THE INPUT >>
== == ==

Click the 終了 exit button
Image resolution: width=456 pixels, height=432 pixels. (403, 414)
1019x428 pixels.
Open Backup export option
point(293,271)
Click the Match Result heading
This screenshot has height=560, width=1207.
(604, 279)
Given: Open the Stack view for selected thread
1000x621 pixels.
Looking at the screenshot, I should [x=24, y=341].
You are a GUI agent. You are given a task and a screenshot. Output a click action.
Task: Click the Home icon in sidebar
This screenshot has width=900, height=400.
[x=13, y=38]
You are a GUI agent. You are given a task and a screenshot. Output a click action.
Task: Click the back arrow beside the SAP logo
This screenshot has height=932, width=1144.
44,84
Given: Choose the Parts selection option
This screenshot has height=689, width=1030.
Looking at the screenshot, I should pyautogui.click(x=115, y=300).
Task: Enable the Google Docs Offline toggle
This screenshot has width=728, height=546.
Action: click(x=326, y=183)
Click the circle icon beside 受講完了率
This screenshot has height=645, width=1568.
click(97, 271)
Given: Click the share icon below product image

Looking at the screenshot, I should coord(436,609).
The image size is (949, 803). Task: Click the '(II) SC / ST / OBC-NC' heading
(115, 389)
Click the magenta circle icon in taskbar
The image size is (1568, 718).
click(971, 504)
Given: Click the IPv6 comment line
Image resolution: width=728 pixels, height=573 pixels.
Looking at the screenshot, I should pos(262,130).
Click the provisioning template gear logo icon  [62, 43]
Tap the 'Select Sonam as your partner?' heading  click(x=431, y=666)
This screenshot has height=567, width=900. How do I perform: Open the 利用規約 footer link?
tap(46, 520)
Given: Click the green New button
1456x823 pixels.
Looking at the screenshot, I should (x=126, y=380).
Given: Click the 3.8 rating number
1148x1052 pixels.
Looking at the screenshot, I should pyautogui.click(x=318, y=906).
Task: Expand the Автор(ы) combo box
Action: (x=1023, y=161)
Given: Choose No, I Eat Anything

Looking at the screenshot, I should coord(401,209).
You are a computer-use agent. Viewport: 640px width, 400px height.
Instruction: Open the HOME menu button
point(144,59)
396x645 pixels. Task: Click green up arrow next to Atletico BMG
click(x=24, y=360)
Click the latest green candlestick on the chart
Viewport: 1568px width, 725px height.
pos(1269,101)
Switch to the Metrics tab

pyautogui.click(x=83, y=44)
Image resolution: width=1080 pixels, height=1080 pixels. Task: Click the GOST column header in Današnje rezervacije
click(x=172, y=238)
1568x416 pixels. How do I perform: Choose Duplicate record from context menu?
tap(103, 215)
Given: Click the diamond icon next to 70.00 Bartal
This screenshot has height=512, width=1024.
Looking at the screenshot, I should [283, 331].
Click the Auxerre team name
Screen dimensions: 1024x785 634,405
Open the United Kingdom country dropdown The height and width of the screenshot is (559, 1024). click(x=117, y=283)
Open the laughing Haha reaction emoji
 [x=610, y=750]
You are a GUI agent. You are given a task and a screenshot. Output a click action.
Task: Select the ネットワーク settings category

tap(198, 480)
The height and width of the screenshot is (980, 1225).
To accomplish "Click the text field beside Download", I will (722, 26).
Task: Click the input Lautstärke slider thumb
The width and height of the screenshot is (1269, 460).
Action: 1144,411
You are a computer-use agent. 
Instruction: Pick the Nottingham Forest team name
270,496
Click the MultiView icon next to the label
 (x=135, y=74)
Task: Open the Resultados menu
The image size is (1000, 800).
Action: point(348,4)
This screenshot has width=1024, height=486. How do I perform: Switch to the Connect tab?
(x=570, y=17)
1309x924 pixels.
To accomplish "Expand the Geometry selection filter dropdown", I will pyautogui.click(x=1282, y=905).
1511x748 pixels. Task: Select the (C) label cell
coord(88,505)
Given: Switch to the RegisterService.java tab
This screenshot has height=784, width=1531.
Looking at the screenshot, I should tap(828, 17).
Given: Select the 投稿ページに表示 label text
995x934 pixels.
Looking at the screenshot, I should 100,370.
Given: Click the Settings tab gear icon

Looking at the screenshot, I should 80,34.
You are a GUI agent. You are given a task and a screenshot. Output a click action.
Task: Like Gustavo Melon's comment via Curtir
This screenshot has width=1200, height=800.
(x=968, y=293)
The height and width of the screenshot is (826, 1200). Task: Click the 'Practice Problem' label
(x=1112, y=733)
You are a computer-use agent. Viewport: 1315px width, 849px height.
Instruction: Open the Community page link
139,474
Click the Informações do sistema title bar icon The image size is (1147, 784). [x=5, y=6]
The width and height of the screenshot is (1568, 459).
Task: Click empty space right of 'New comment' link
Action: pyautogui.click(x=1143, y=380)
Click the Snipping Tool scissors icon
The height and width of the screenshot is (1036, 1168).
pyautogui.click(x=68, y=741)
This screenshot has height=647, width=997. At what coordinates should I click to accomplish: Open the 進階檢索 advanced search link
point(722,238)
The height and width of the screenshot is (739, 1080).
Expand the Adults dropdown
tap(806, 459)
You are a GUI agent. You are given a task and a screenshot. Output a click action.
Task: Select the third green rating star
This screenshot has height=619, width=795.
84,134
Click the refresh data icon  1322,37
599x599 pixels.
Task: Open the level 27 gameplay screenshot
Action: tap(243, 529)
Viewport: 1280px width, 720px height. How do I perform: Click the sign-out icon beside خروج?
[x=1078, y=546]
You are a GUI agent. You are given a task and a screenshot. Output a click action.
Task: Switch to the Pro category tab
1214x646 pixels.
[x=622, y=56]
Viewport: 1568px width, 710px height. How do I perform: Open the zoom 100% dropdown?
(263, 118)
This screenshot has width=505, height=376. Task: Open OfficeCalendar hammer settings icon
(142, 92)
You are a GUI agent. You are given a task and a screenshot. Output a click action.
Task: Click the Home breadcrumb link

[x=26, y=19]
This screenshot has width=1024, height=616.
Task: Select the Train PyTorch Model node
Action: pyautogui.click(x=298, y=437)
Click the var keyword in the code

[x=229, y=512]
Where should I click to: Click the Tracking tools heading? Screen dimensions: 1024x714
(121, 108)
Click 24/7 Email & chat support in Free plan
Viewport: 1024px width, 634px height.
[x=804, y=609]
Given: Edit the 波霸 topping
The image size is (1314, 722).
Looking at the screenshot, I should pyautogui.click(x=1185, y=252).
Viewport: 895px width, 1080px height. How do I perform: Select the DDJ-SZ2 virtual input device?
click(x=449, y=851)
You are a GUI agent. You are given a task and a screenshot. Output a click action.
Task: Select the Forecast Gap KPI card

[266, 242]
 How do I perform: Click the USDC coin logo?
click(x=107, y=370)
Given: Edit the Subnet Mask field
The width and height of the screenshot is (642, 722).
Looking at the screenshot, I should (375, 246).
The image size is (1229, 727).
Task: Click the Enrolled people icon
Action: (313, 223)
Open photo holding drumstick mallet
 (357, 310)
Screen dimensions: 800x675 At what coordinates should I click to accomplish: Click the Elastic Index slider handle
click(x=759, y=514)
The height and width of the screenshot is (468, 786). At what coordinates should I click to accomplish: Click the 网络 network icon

== == ==

ACTION ITEM >> Search the material for the word "Edit" and copy every matching line.

THE COMPLETED TASK >>
Given: Edit the 波霸 topping
Given: Edit the Subnet Mask field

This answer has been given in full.